## WHAT THE EXERCISE ASKS
All lines with the word "agent" are to be found and copied from the listing.

## THE INPUT

***

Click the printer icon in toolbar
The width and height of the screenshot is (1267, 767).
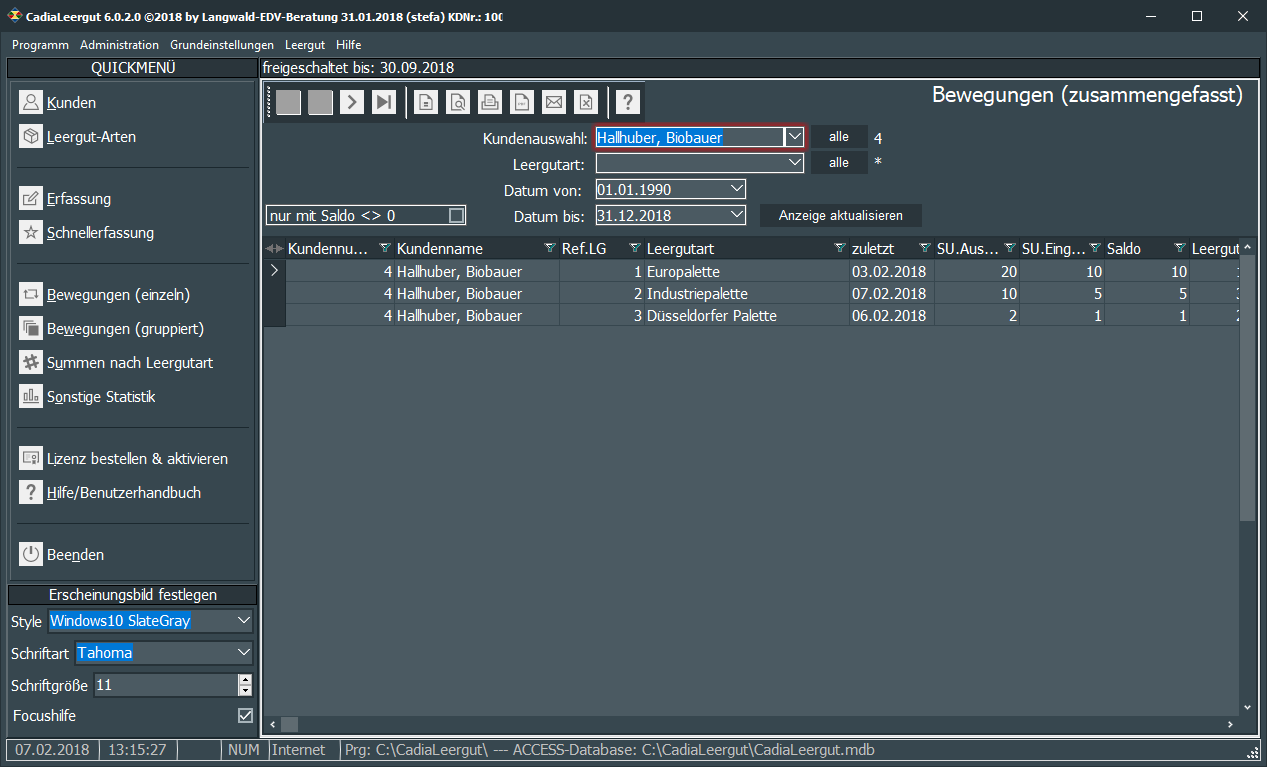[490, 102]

***

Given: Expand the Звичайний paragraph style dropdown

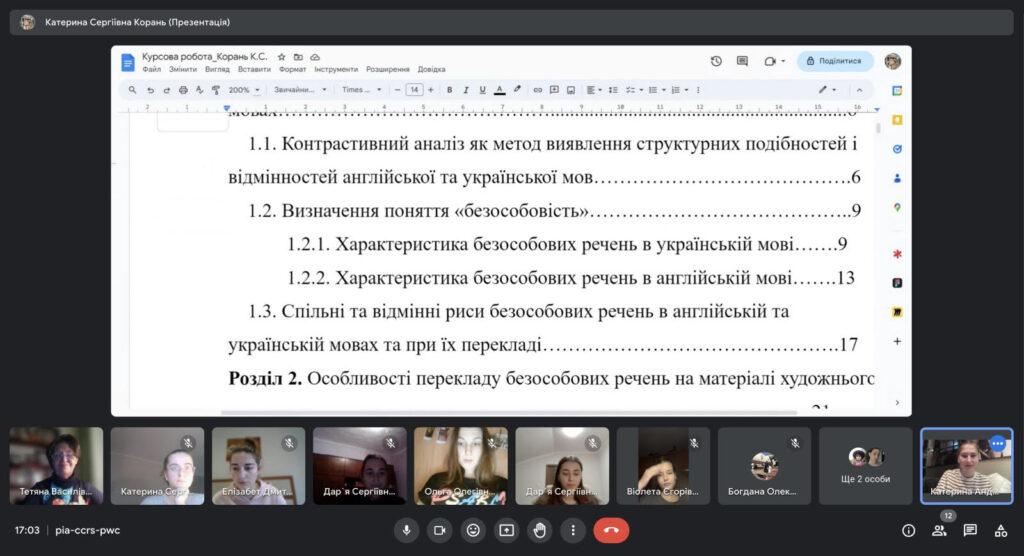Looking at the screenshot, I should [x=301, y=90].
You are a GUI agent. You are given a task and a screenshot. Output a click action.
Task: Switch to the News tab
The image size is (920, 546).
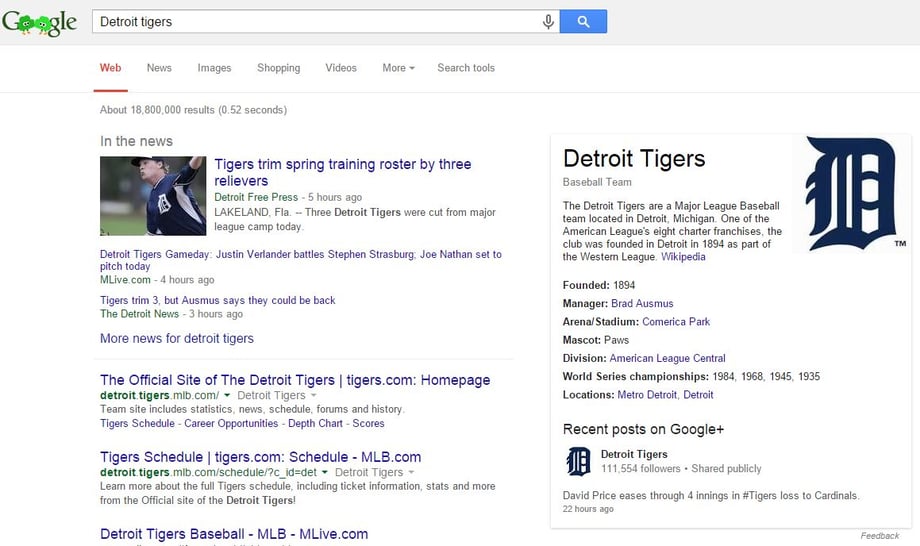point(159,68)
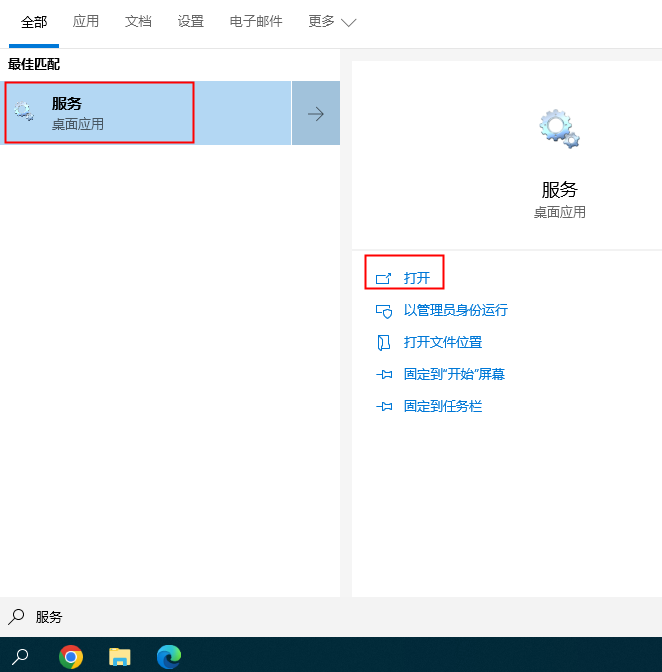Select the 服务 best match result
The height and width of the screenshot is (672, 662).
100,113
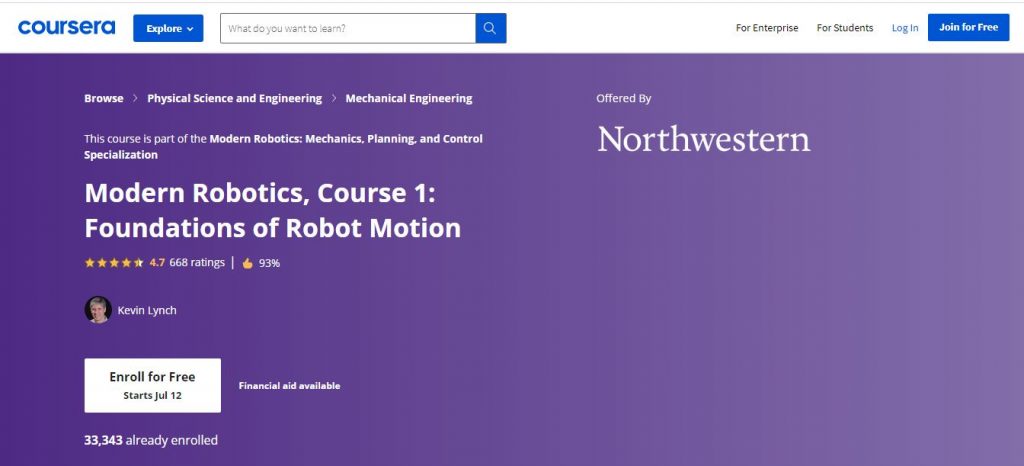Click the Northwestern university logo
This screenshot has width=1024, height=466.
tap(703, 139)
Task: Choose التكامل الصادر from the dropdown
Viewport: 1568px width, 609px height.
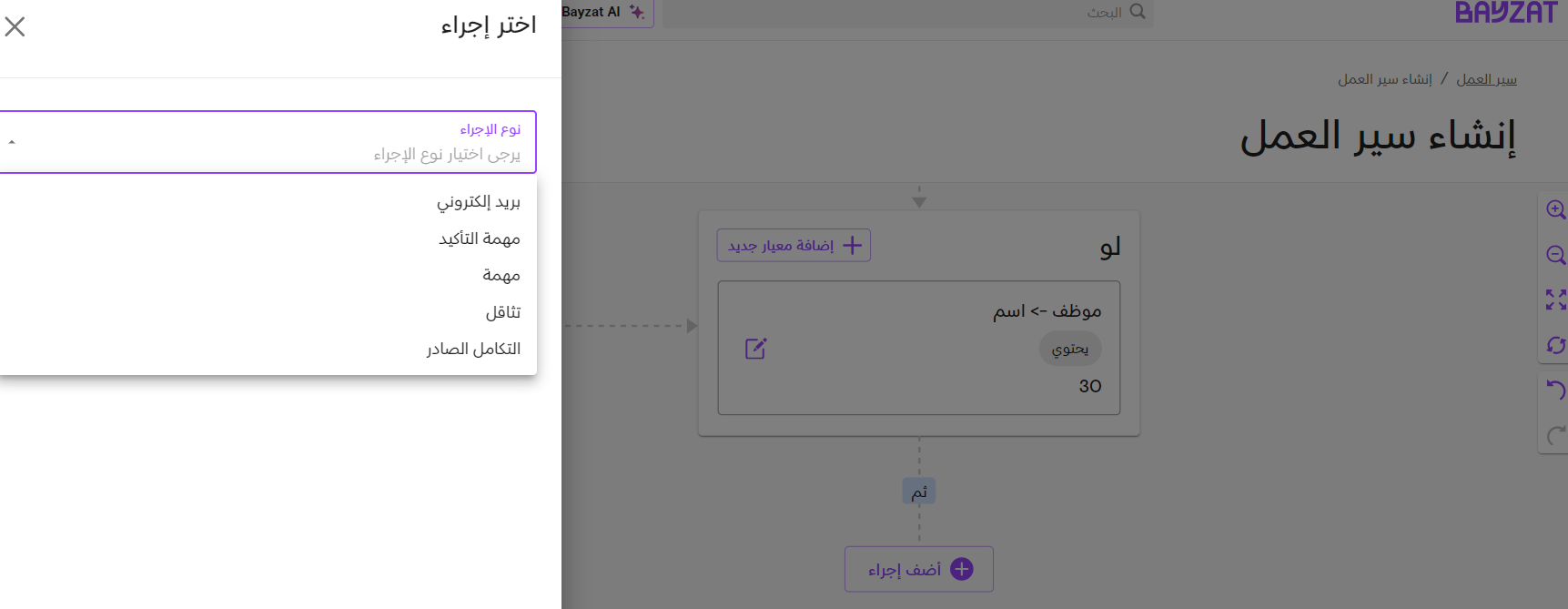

***

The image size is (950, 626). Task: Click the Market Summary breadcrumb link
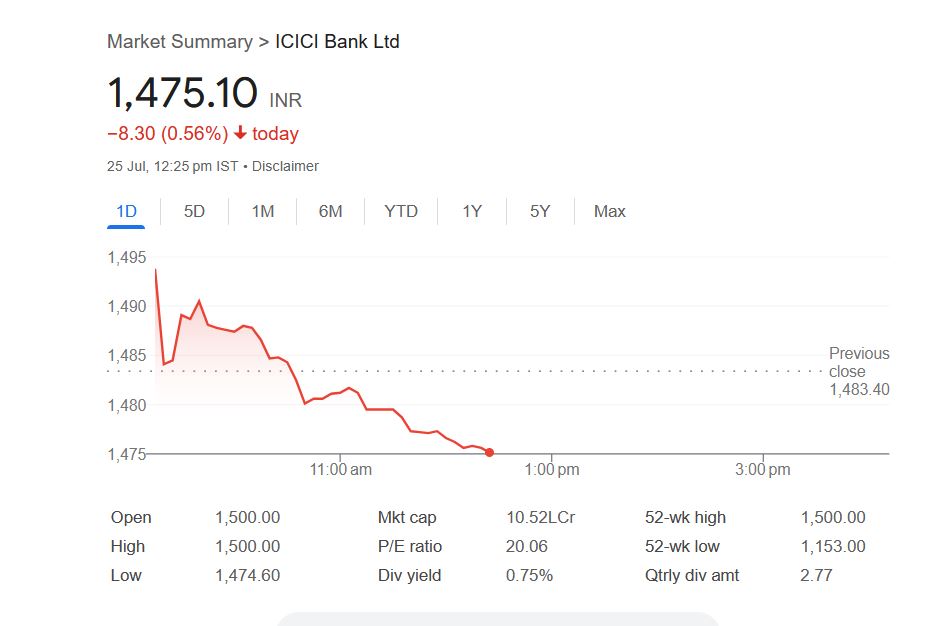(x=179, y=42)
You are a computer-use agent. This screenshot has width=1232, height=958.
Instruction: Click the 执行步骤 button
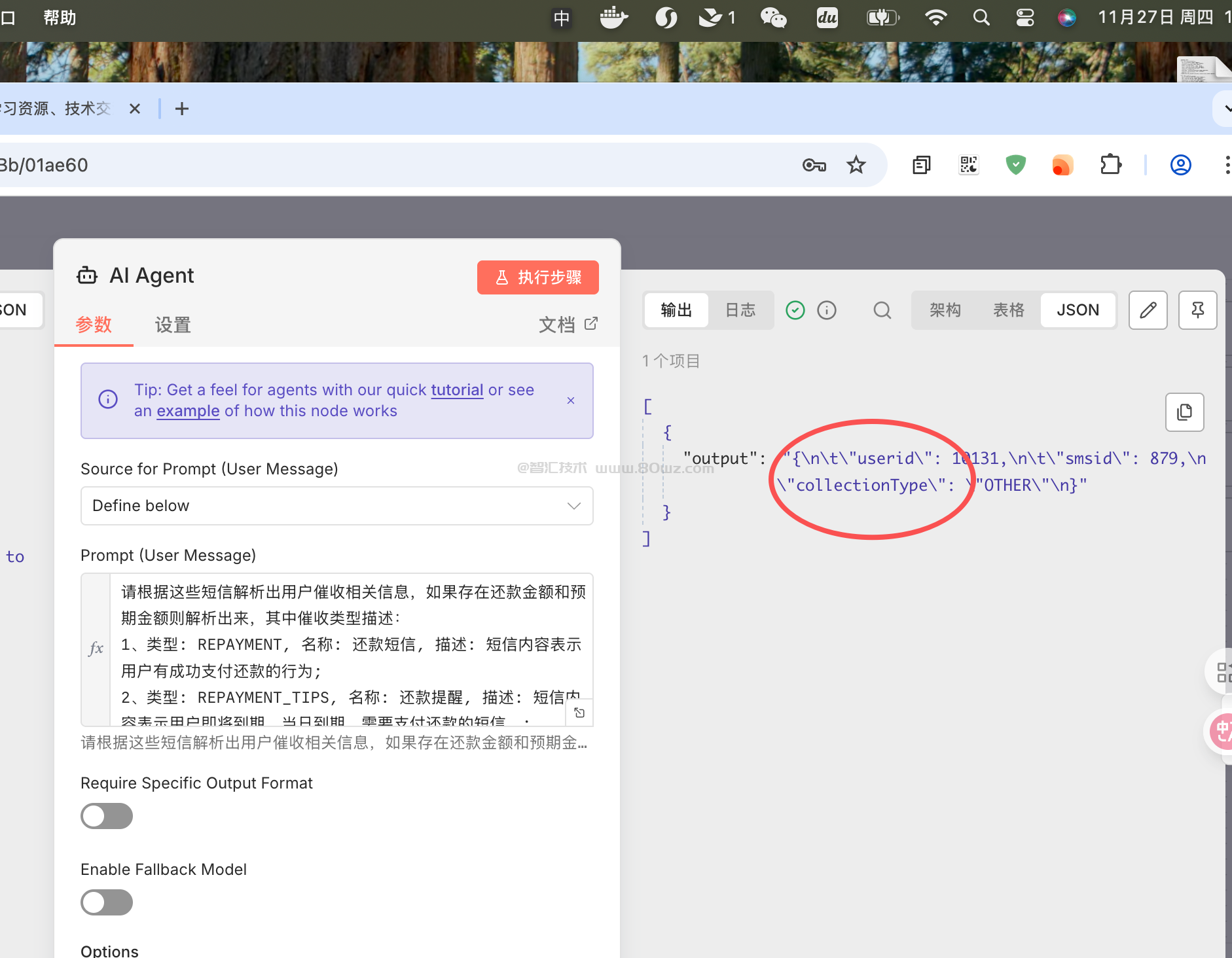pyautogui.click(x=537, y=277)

***

## RESPONSE TO THE EXERCISE
You are a GUI agent. You are given a task and a screenshot. Output a click action.
You are a computer-use agent. This screenshot has width=1232, height=958.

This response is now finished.